WHAT YOU SHOULD DO: Count the lines in the entries below that contain the word "orange". Give only that number.

DATA EXCERPTS:
* * *
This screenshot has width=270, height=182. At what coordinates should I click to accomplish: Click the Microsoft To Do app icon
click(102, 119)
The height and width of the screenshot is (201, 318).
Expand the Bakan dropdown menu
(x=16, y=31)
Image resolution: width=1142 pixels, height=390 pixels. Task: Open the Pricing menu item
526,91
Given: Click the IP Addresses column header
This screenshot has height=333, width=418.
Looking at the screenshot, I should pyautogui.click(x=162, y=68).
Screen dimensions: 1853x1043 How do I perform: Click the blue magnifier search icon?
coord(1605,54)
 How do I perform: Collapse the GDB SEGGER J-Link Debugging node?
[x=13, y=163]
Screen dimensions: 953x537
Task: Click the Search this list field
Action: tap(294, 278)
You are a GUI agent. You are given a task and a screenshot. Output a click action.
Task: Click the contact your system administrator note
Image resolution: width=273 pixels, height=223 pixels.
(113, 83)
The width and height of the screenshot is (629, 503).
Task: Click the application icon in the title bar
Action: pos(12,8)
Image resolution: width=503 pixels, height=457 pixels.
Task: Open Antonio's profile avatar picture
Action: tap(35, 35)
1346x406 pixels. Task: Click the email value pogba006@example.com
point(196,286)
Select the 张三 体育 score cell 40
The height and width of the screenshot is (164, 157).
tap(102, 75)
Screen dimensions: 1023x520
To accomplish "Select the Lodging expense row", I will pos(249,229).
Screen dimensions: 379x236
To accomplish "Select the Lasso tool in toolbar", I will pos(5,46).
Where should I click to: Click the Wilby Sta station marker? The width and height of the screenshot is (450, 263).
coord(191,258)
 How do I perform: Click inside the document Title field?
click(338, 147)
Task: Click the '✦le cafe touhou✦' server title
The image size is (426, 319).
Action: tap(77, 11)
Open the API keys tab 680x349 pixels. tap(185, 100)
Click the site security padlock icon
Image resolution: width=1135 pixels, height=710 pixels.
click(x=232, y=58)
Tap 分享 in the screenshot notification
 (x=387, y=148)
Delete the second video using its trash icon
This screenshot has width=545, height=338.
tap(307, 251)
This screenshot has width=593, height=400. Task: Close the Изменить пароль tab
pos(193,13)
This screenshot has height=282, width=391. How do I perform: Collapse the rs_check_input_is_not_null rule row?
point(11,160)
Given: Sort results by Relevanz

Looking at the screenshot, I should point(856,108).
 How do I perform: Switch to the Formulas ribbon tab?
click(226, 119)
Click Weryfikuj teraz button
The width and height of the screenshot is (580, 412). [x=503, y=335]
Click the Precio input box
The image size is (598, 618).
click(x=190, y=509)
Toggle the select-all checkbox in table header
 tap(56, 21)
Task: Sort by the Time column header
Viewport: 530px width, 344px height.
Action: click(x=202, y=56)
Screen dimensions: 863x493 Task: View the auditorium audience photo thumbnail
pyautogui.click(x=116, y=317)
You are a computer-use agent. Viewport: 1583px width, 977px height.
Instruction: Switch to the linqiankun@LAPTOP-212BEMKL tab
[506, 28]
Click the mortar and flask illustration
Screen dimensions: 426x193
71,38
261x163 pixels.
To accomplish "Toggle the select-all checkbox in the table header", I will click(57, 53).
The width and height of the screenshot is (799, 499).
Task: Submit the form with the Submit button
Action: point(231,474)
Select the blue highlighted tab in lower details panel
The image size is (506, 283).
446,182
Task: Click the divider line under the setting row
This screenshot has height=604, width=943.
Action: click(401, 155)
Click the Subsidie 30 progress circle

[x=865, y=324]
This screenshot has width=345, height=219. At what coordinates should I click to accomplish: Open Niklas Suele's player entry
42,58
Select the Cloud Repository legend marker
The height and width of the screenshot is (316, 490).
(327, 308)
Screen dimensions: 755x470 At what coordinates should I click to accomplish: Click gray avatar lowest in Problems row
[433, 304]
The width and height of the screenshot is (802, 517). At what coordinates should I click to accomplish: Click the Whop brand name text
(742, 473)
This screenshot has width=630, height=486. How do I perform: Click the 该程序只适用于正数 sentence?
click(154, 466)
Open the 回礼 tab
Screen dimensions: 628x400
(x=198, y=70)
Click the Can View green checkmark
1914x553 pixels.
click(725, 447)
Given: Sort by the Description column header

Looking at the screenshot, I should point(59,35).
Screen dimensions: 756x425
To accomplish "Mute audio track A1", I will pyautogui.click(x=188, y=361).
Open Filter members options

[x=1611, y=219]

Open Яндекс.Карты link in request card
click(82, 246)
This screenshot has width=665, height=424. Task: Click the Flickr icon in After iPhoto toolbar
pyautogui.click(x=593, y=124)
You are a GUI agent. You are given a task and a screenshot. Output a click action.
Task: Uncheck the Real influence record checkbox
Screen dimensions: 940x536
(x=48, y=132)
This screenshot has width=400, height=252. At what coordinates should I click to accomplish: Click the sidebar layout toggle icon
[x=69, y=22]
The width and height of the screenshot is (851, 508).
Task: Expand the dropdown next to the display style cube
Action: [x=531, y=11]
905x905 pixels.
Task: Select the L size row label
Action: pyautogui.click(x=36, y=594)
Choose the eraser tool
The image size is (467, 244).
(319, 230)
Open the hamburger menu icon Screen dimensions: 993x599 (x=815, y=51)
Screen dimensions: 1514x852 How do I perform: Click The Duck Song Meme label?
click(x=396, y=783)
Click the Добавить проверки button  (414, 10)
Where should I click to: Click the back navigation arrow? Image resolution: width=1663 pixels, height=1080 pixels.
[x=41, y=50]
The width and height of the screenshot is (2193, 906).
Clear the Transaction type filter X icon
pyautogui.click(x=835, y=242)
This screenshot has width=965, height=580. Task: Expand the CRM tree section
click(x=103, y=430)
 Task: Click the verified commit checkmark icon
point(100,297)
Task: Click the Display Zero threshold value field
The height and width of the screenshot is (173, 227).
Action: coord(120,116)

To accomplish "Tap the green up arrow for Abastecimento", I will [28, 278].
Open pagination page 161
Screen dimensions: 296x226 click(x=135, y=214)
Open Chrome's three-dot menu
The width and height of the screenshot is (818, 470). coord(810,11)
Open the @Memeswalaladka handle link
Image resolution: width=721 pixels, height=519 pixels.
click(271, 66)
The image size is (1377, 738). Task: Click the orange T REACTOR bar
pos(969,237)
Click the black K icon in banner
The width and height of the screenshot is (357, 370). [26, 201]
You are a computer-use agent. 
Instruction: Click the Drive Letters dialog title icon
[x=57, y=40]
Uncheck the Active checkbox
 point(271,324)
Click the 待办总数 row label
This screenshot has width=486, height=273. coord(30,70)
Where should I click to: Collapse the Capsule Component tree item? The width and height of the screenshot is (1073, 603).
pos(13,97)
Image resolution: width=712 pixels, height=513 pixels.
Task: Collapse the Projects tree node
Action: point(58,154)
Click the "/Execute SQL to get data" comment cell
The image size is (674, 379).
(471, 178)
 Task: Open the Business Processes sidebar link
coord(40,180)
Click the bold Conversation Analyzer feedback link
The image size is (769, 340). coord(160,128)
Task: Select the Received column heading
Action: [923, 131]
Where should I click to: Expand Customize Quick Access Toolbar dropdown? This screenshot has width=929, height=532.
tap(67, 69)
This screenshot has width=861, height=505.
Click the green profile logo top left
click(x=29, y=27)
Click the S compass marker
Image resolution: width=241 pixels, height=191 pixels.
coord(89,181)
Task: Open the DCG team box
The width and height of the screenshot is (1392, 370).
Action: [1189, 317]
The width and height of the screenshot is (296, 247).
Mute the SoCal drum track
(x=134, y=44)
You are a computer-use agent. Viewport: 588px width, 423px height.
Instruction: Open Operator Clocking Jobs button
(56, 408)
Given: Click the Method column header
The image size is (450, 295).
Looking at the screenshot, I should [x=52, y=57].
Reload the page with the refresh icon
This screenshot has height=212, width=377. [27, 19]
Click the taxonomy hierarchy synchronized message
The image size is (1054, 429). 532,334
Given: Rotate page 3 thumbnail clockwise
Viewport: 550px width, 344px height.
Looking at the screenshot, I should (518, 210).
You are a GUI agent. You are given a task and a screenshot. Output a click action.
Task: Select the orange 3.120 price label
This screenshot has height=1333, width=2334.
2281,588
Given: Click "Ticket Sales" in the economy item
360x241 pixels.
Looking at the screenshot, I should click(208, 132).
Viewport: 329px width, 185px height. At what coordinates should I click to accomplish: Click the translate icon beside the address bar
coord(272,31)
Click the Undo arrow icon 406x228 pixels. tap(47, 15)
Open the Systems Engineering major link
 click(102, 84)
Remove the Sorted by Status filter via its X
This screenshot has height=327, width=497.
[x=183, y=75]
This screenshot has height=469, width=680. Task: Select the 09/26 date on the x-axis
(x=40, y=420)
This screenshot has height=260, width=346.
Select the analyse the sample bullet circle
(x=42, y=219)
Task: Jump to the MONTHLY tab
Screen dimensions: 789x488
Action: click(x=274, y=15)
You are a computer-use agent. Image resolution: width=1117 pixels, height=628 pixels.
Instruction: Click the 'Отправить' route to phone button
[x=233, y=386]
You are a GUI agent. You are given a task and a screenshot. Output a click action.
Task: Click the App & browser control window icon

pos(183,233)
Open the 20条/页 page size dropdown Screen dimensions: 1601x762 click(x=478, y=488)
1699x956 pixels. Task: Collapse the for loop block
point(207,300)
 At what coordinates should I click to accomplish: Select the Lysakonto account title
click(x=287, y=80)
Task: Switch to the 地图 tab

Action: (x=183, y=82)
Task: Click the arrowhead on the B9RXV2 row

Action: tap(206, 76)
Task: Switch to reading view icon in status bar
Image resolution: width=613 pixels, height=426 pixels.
* * *
OUTPUT: 2